Indeed, Prof Andreotti underscores these concepts continually throughout the book: she repeats the term “violence and unsustainability” 26 times, and the related term “violent and unsustainable” an additional 6 times. Her relentlessness makes it impossible to escape the destructive reality of modernity/coloniality (a term that she repeats 12 times in the first part of the book to establish it, before letting go of the term in the latter part of the book.)

Just to drive this point home, Prof Andreotti further links this violence to the

“denial of the limits of the planet and the unsustainability of modernity/coloniality (the fact that the finite earth-metabolism cannot sustain exponential growth, consumption, extraction, exploitation, and expropriation indefinitely)…” [emphasis added]

She picks back up on this thread (familiar to those who follow our work at r3.0 on carrying capacity thresholds) as a launching pad to pivot to a unique perspective that makes the book particularly interesting.

“Many would like to see modernity replaced by a different system. Some of those believe modernity is stuck in self-infantilizing behavior; some see it recklessly crossing several tipping points leading to its decline; others see it as approaching or already past its expiration date. Some believe a genuinely new system is only possible if we are able to learn the lessons that modernity has to offer in its decline.

This book resonates with the latter position. Its intention is not to provide a synthesis of stories already told, but to offer different stories that can help us take a step back. This allows us to develop the dispositions to be taught by modernity itself — with honesty about its flaws and gifts — without trying to defend it, fix it, or prematurely replace it. In this sense, modernity is not a corrupt project of the West that needs to be defeated and replaced with a more righteous and virtuous non-Western alternative, but rather something that is now (unevenly) part of all of us, conditioning the way we experience reality.” [emphasis added]

Prof Andreotti’s “we’re all implicated” approach sets the foundation for the most profound aspect of her book: her disinvitation to read it. She repeatedly urges readers to put the book down, and to continue reading only at their own discretion, knowing full well that they will encounter profoundly unsettling perspectives about the reality they currently inhabit. In this sense, she invites a consensual interrogation of modernity/coloniality as a launching pad for imagining possible futures to emerge for the compost of modernism’s death.

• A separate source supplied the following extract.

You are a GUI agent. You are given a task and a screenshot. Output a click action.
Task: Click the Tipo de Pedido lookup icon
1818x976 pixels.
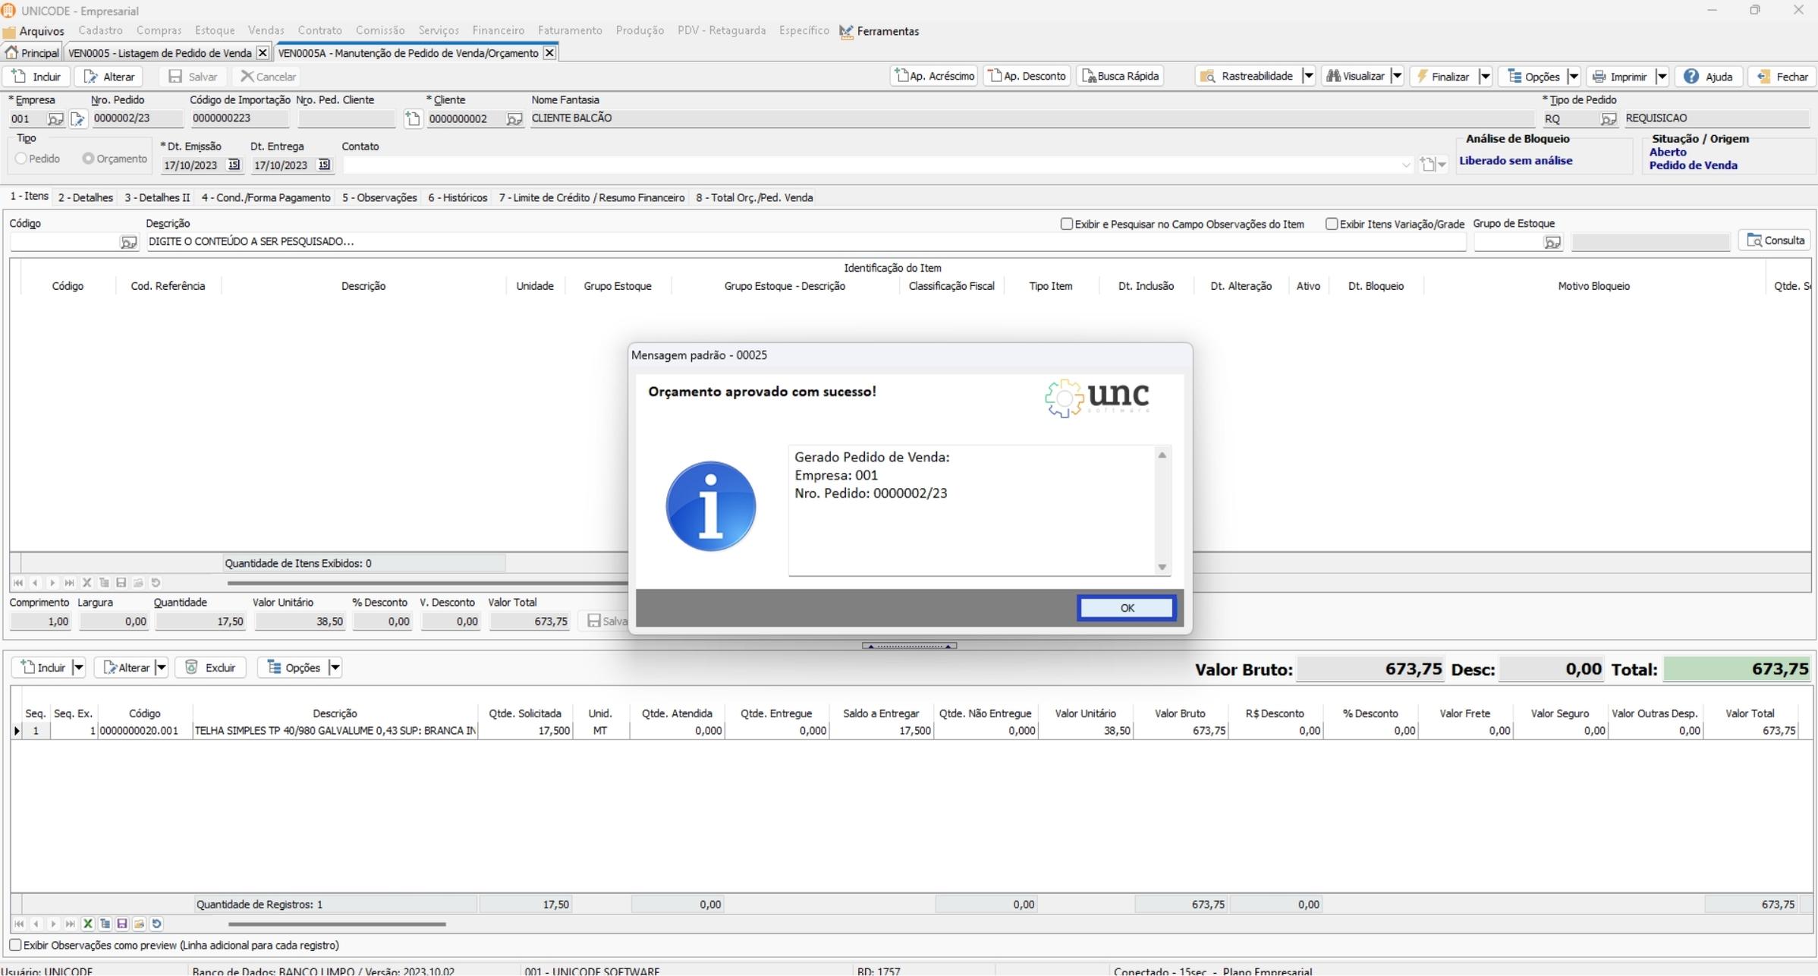1608,119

I won’t spoil the experiential unfolding of the book, other than to say that the book is filled with invitations to engage with its ideas — or more precisely, to engage with yourself engaging with its ideas. Its exercises do not come with preconceived outcomes — they are literally invitations to explore our own relationships with modernity/coloniality, in full knowledge of its violence and unsustainability, as we navigate to our own conclusions and determinations about what to do as a result of these explorations.

In this sense, Prof Andreotti transforms the fatal constrictions of modernity/coloniality into a self-liberating force, transmuting its violence and unsustainability into generative alternatives.

Notes:

  1. Thanks to my r3.0 colleague Jennifer Dhyana Nucci for suggesting this book.
  2. It is not a coincidence that some also identify the transition to agriculturalism as the advent of the Anthropocene.
  3. Thanks to r3.0 Advocation Partner Antony Upward for bringing this book to my attention.
  4. Thanks to Ben Roberts for recommending this book.
  5. Perhaps unsurprisingly, the same source cited in footnote 2 identifies 1610 as the more definitive advent of the Anthropocene, as the European genocide of Indigenous Peoples in the Americas left a mark in the geological record visible as a declining carbon spike due to the rapid disappearance of agriculture.